HDS

Exercise 13.9: Rates for Additive Nonparametric Models

chapter 13 Lipschitz Gaussian localisation

(a)

Denote \begin{equation} Z_t = \sup_{g \in \G,\,\norm{g}_n \le t}\, \abs{\frac1n \sum_{i=1}^n w_i g(x_i)}. \end{equation} To begin with, fix some $\hat \Delta_j$ and derive a concentration inequality for \begin{equation} \frac\sigma n\abs{\sum_{i=1}^n w_i \hat \Delta_j(x_i)}. \end{equation} Simply taking the supremum over all such $\Delta_j$ is too loose. We therefore use localisation, which is a clever case-by-case analysis that allows for a supremum over all $\Delta_j$ with bounded $n$-norm. If $\norm{\Delta_j}_n \le t$, then \begin{equation} \frac\sigma n\abs{\sum_{i=1}^n w_i \hat \Delta_j(x_i)} \le \sigma Z_t. \end{equation} On the other hand, if $\norm{\Delta_j}_n \ge t$, then, using the star-shaped property of $\G$, \begin{equation} \frac\sigma n\abs{\sum_{i=1}^n w_i \hat \Delta_j(x_i)} \le \sigma \frac{\norm{\hat \Delta_j}_n}{t}Z_t. \end{equation}

Let us start out with the second case.
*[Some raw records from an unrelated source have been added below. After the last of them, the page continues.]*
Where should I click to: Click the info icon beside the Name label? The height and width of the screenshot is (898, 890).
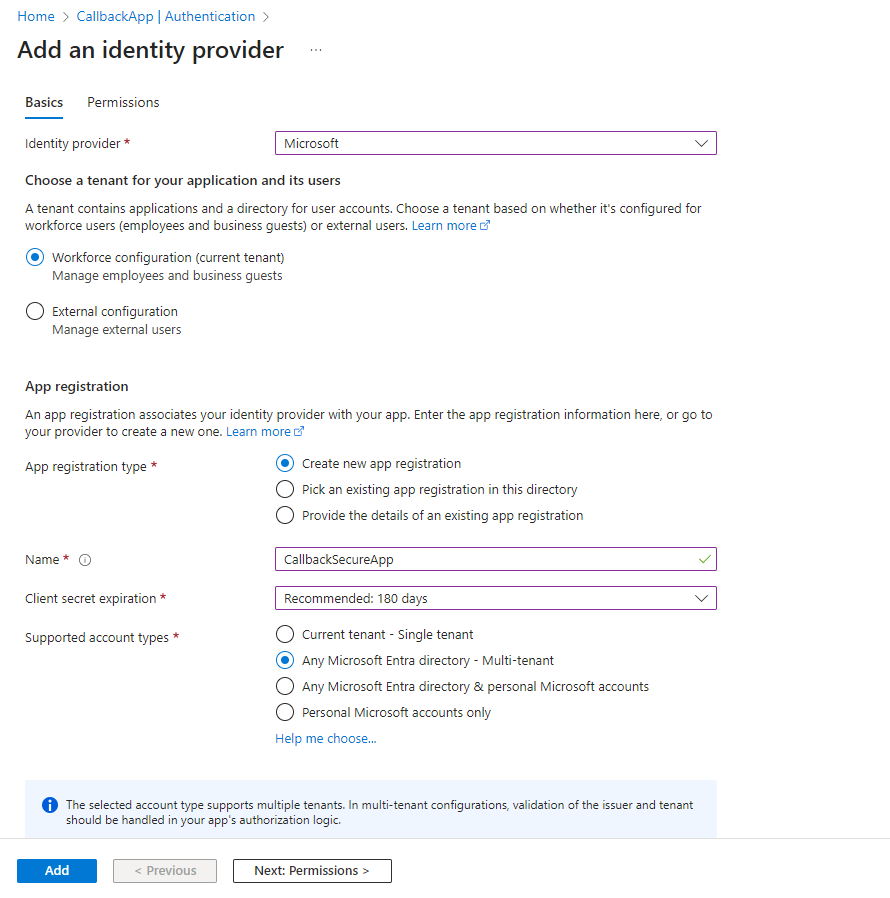pos(84,560)
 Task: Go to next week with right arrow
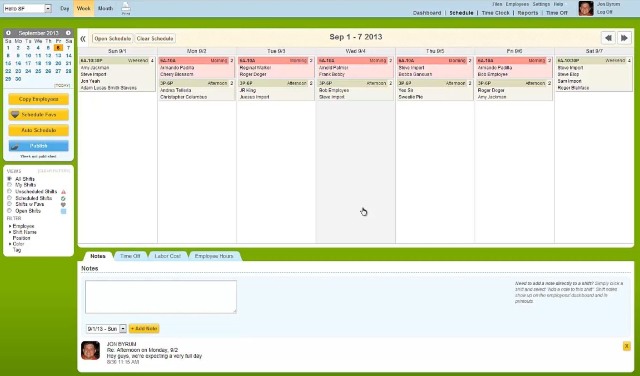point(624,38)
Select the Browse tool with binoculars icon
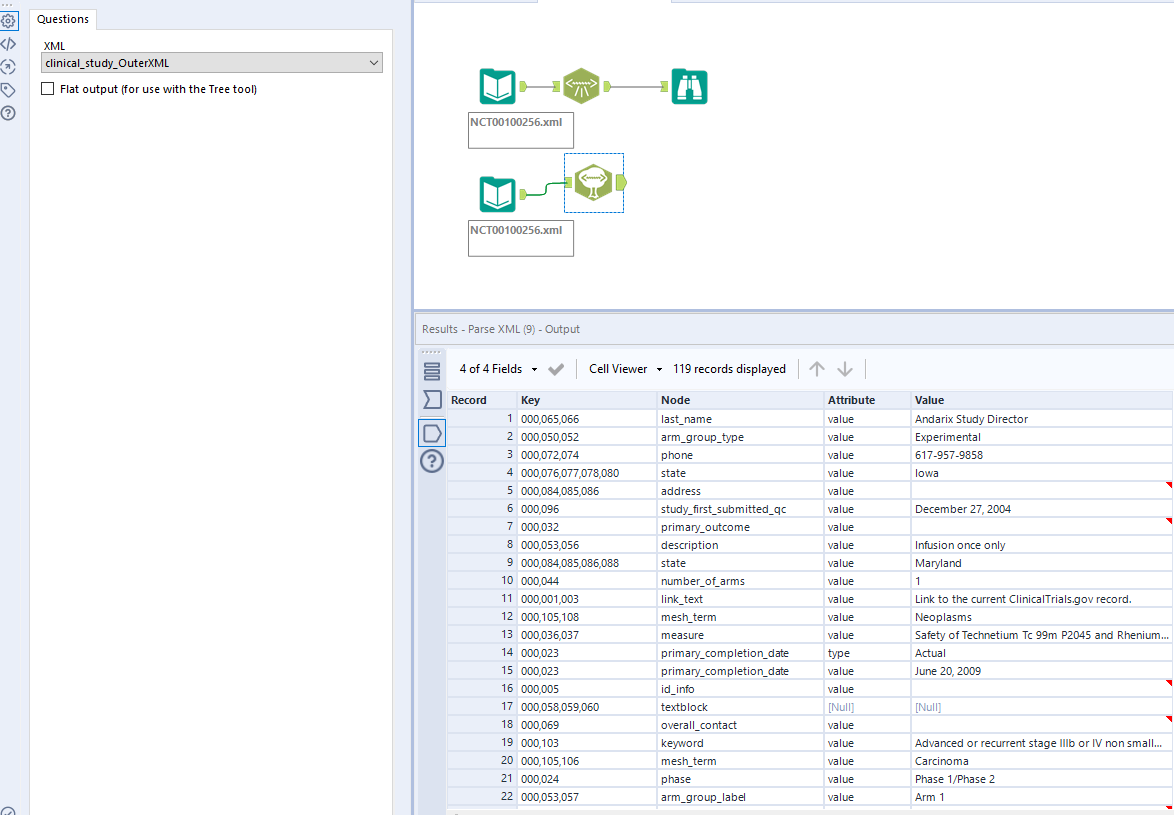Image resolution: width=1174 pixels, height=815 pixels. (689, 87)
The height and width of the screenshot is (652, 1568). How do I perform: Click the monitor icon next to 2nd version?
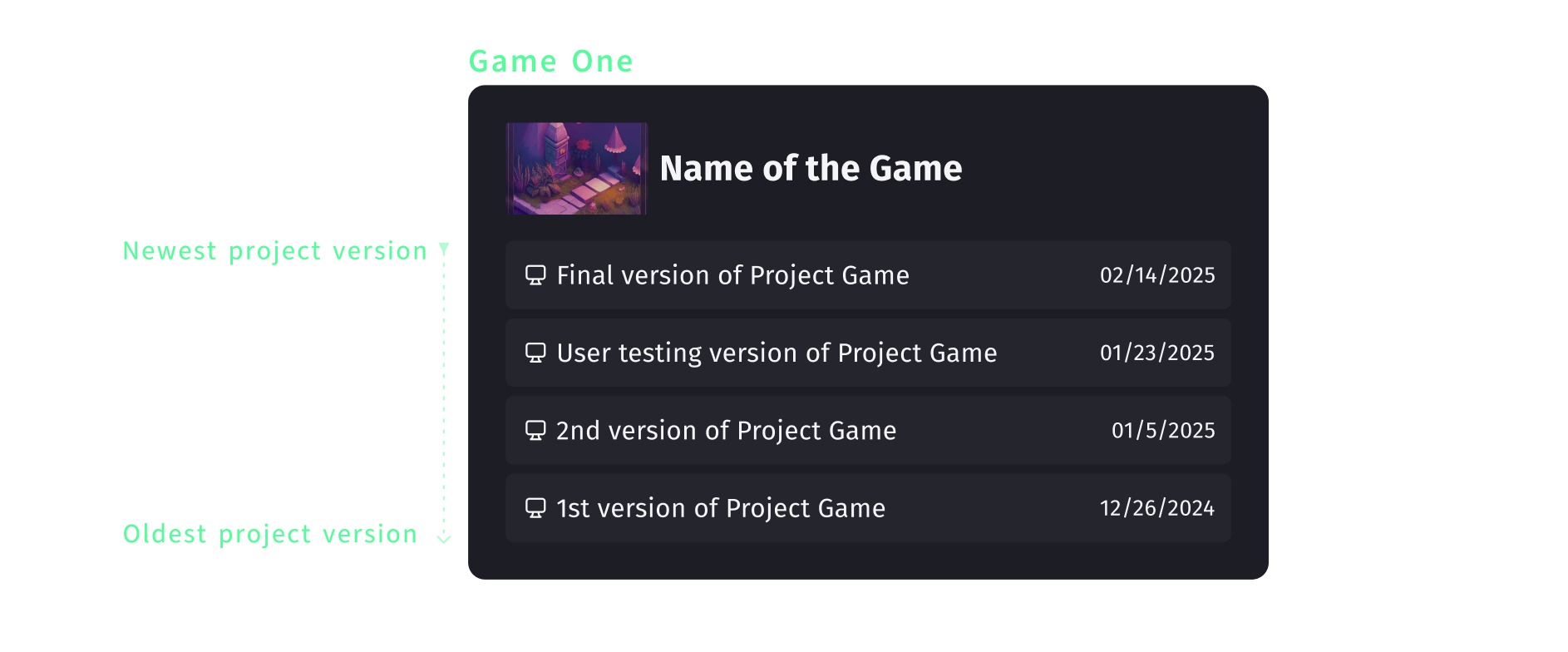click(536, 430)
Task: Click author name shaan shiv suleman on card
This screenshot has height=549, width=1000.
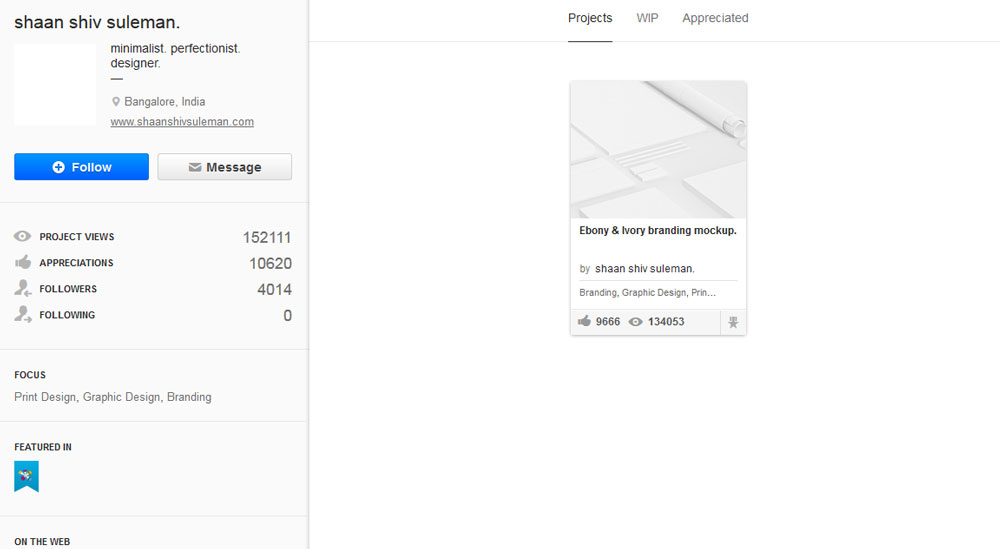Action: tap(645, 269)
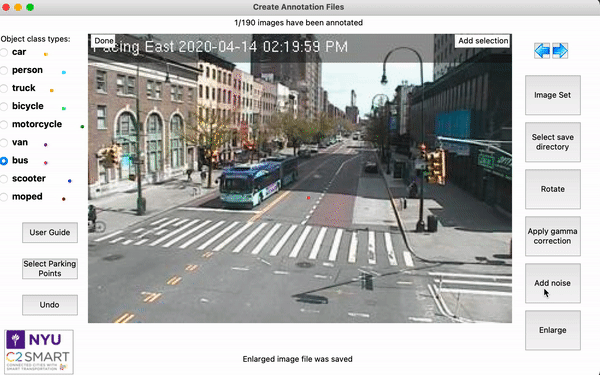Select the person class radio button
600x375 pixels.
4,70
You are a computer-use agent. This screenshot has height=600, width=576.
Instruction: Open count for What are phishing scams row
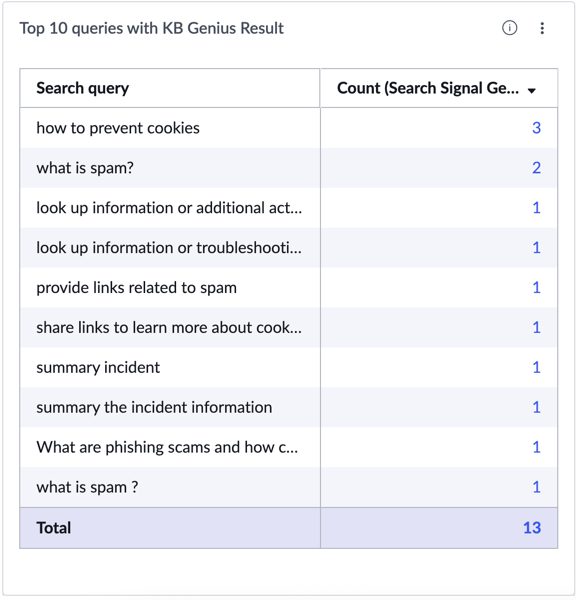[x=536, y=447]
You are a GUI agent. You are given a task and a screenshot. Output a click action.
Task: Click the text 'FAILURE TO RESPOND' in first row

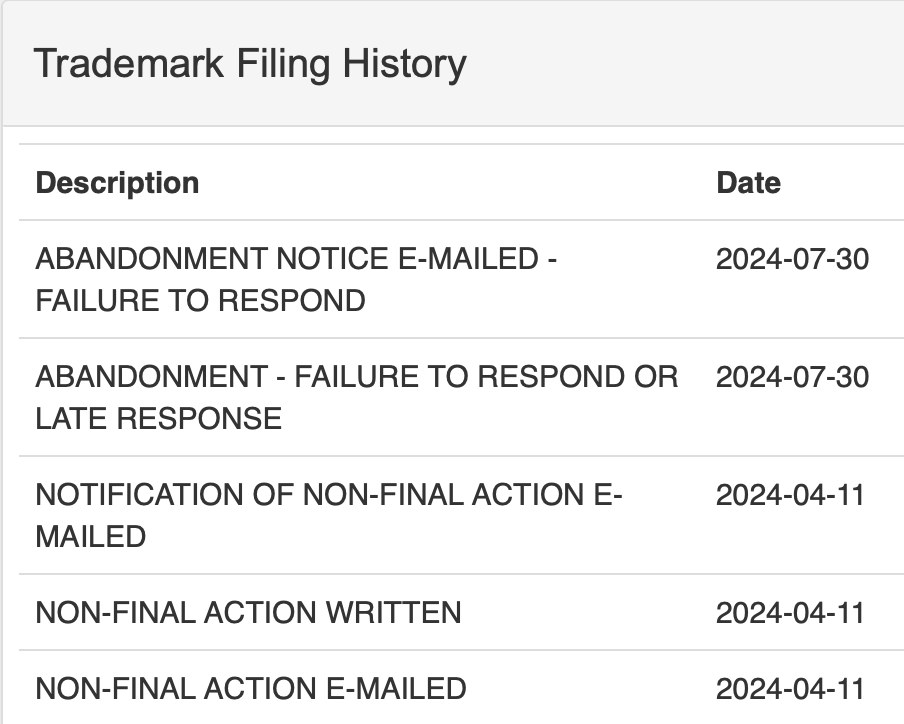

Note that $\sigma Z_t/t$ is a Lipschitz function of standard Gaussian random variables with Lipschitz constant $\sigma/\sqrt{n}$. Therefore \begin{equation} \sigma \frac{Z_t}{t} \le \sigma \frac{\G_n(t; \G)}{t} + u \end{equation} with probability at least $1 - \exp(-\frac{n u^2}{2 \sigma^2})$. Denote $\delta_n = \delta_{n,\text{max}}$. Require that $t \ge \delta_n$. Then \begin{equation} \sigma \frac{\G_n(t; \G)}{t} \le \sigma \frac{\G_n(\delta_{n,j}; \G)}{\delta_{n,j}} \le \tfrac12 \delta_{n,j} \le \tfrac12 \delta_{n}. \end{equation} Hence, \begin{equation} \sigma \frac{Z_t}{t} \le \tfrac12 \delta_{n} + u \end{equation} with probability at least $1 - \exp(-\frac{n u^2}{2 \sigma^2})$. Set $u = \tfrac12t$, so $\sigma Z_t / t \le t$: \begin{equation} \frac\sigma n\abs{\sum_{i=1}^n w_i \hat \Delta_j(x_i)} \le t \norm{\hat \Delta_j}_n \end{equation} with probability at least $1 - \exp(-\frac{n t^2}{8 \sigma^2})$. For the first case, the same concentration inequality gives $\sigma Z_t \le t^2$: \begin{equation} \frac\sigma n\abs{\sum_{i=1}^n w_i \hat \Delta_j(x_i)} \le t^2 \end{equation} with probability at least $1 - \exp(-\frac{n t^2}{8 \sigma^2})$. Putting together the parts, by the triangle inequality, for all $t \ge \delta_n$, \begin{equation} \frac\sigma n\abs{\sum_{i=1}^n w_i \hat \Delta(x_i)} \le d t^2 + t \sum_{j=1}^d \norm{\hat \Delta_j}_n \end{equation} with probability at least $1 - d \exp(-\frac{n t^2}{8 \sigma^2})$. Replacing $t \gets \sqrt{t \delta_n}$ gives the result.

(b)

By (a), $d \ge 1$, and the assumption (noting $K \ge 1$), \begin{equation} \frac12 \norm{\hat\Delta}_n^2 \le \frac\sigma n\abs{\sum_{i=1}^n w_i \hat \Delta(x_i)} \le d K \delta^2_n + \sqrt{d K} \delta_n \norm{\hat \Delta}_n \end{equation} with probability at least $1 - d \exp(-\frac{n \delta^2_n}{8 \sigma^2})$. If $\norm{\hat\Delta}_n^2 \lesssim d K \delta^2_n$, then the result holds. If $\norm{\hat\Delta}_n^2 \gtrsim d K \delta^2_n$, then \begin{equation} \norm{\hat\Delta}_n^2 \lesssim \sqrt{d K} \delta_n \norm{\hat\Delta}_n + \sqrt{d K} \delta_n \norm{\hat \Delta}_n \implies \norm{\hat\Delta}_n \lesssim \sqrt{d K} \delta_n, \end{equation} so the result also holds.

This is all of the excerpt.